→ WHAT IS EXPECTED
In the entries below, begin at the line that has "Task: Click the headset icon beside Need Help", stop after the line that has "You are a computer-use agent. 699x517 pixels.", and output those lines exactly with no pictures.

→ STUDY MATERIAL

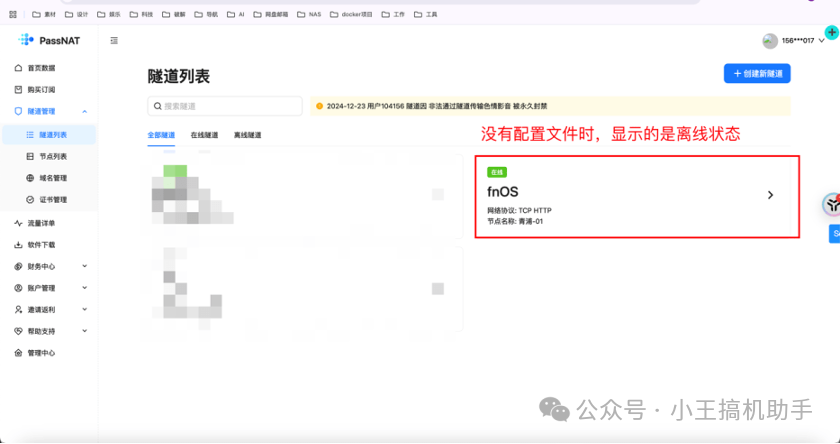Expand the 账户管理 submenu
Viewport: 840px width, 444px height.
coord(84,288)
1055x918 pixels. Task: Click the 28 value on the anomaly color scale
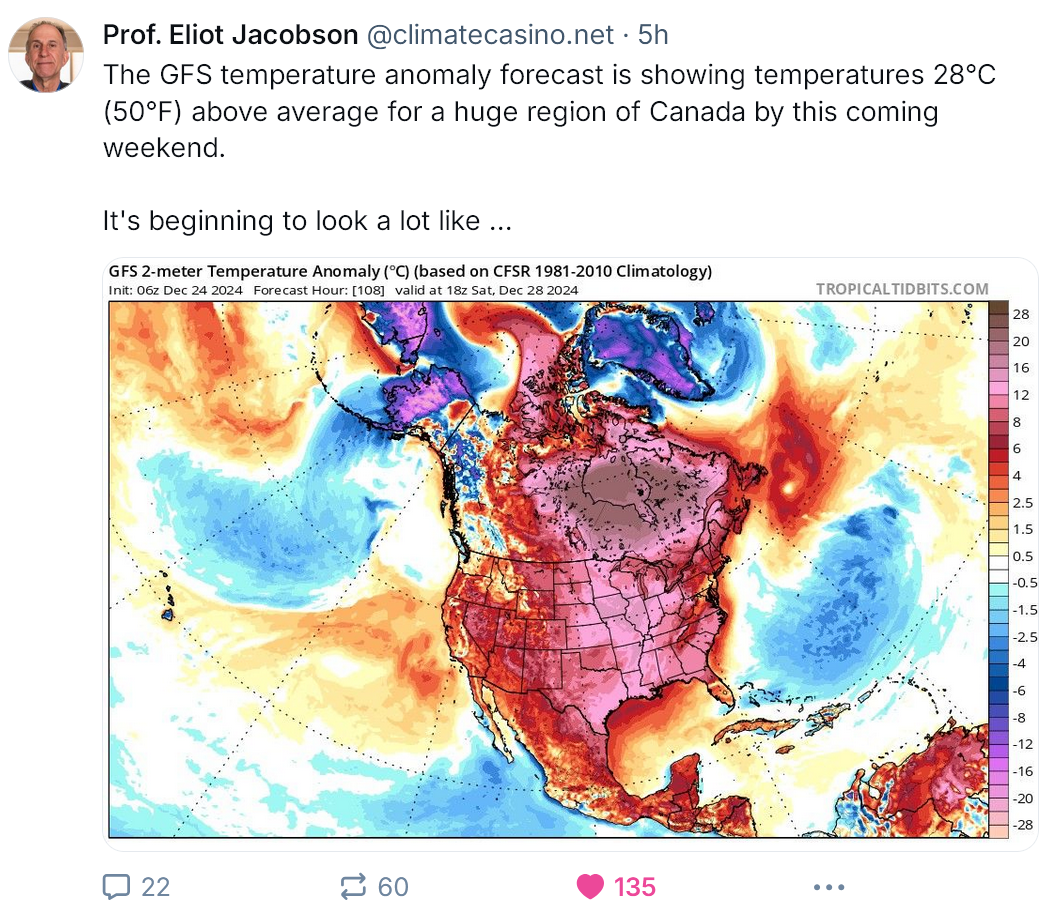pyautogui.click(x=1021, y=314)
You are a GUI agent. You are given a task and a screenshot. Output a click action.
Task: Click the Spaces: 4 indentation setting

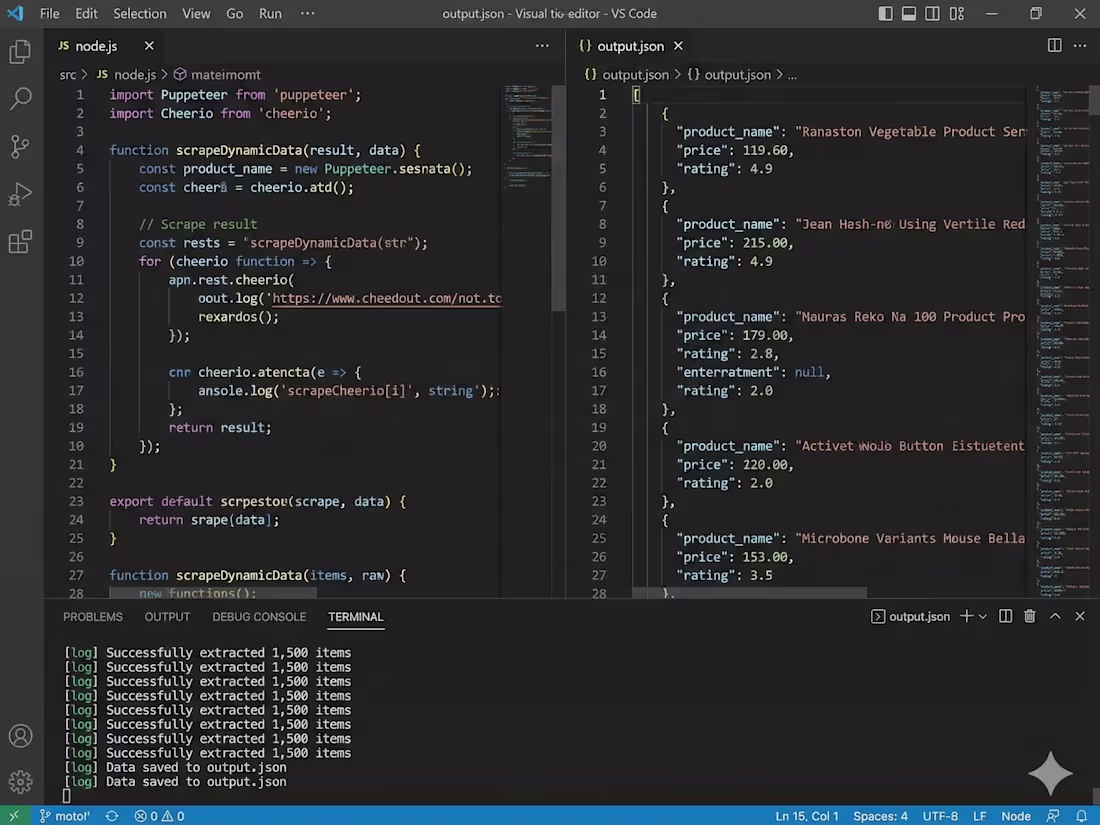[881, 816]
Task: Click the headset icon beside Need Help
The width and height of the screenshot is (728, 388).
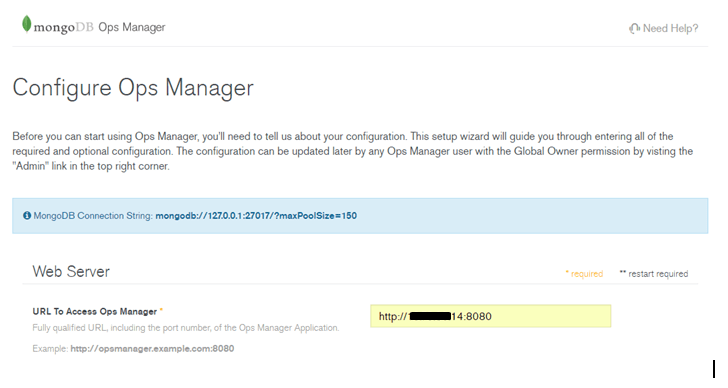Action: click(634, 29)
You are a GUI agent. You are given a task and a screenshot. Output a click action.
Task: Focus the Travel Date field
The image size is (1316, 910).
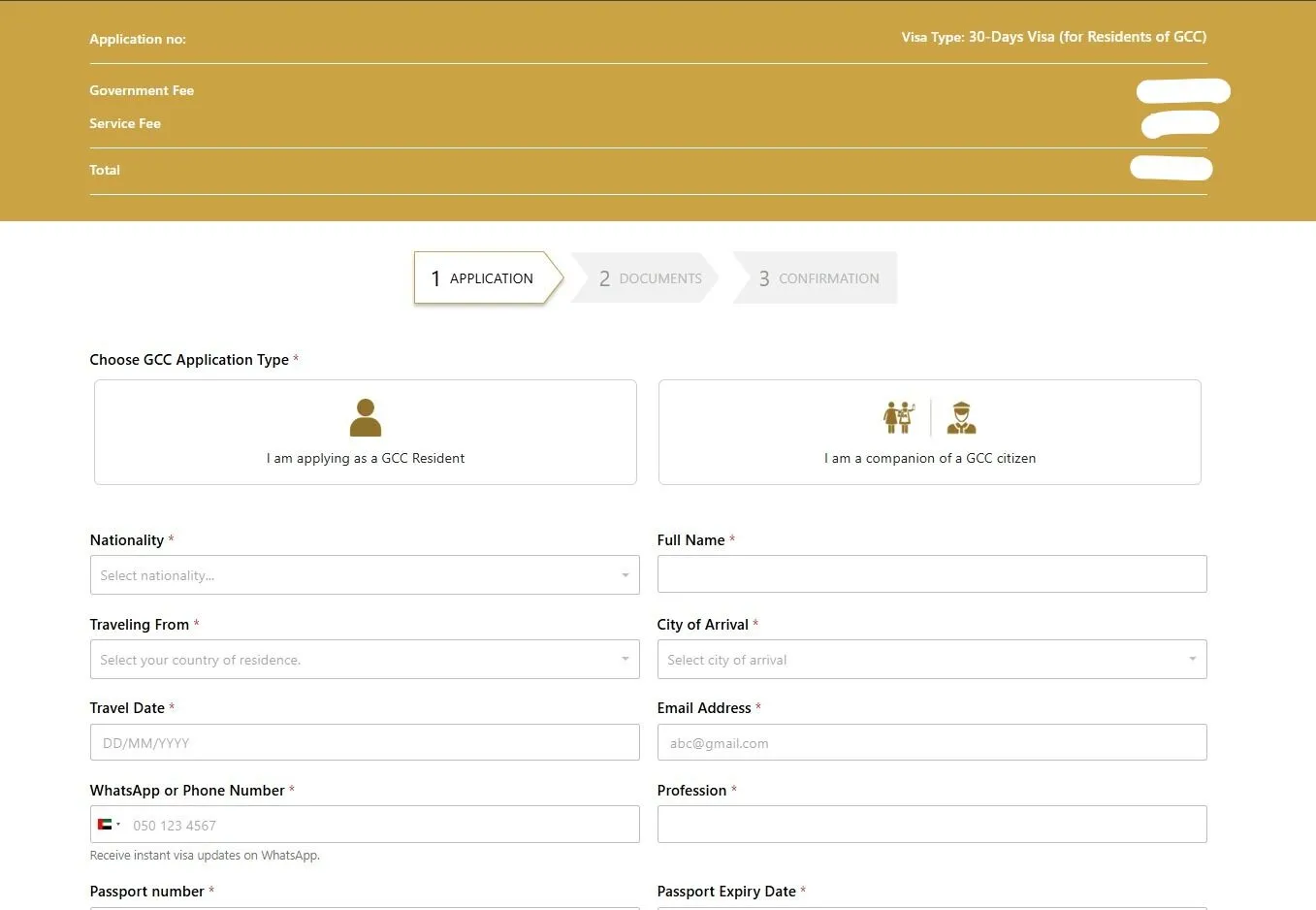click(365, 743)
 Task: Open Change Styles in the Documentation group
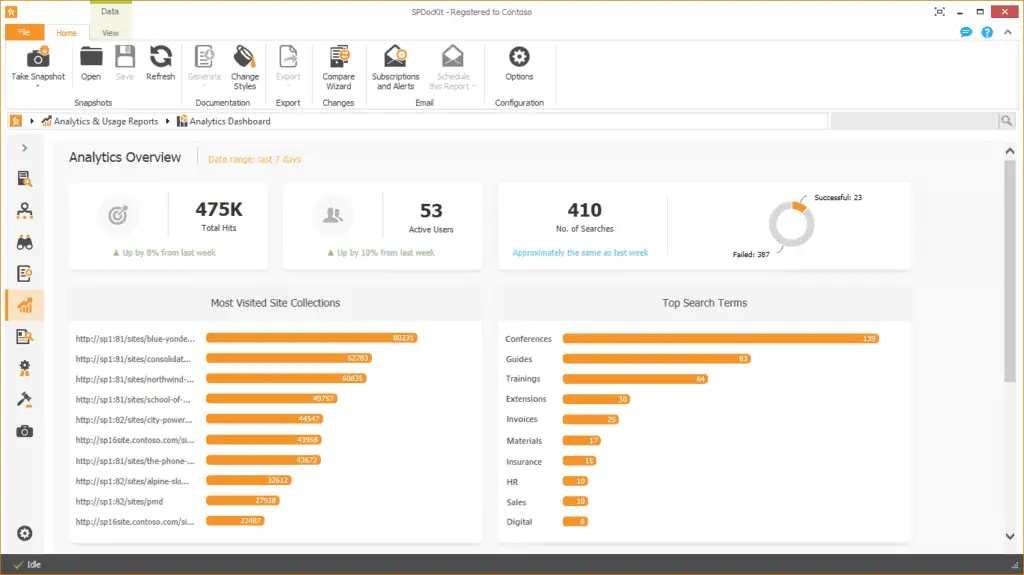[244, 58]
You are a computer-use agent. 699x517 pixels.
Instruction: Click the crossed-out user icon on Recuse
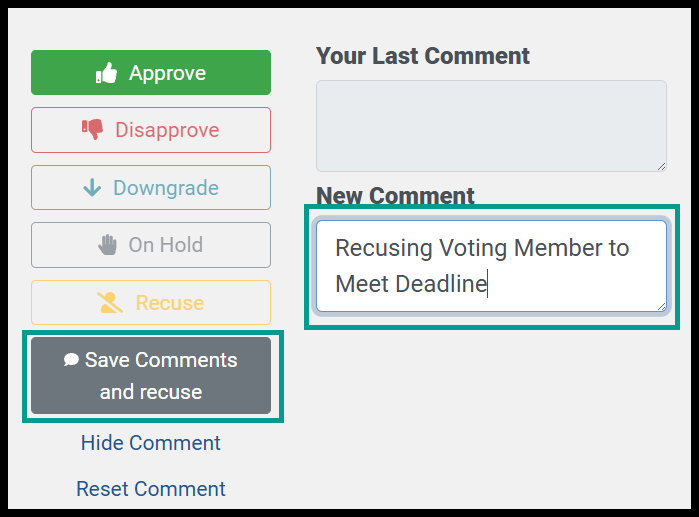pyautogui.click(x=110, y=303)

→ EXPECTED ANSWER
Task: Click the headset icon beside Need Help
The width and height of the screenshot is (728, 388).
Action: click(634, 29)
You are a GUI agent. You are given a task and a screenshot. Output a click action.
Task: Focus the Travel Date field
The image size is (1316, 910).
click(365, 743)
 Task: Open Change Styles in the Documentation group
[244, 58]
You are a computer-use agent. 699x517 pixels.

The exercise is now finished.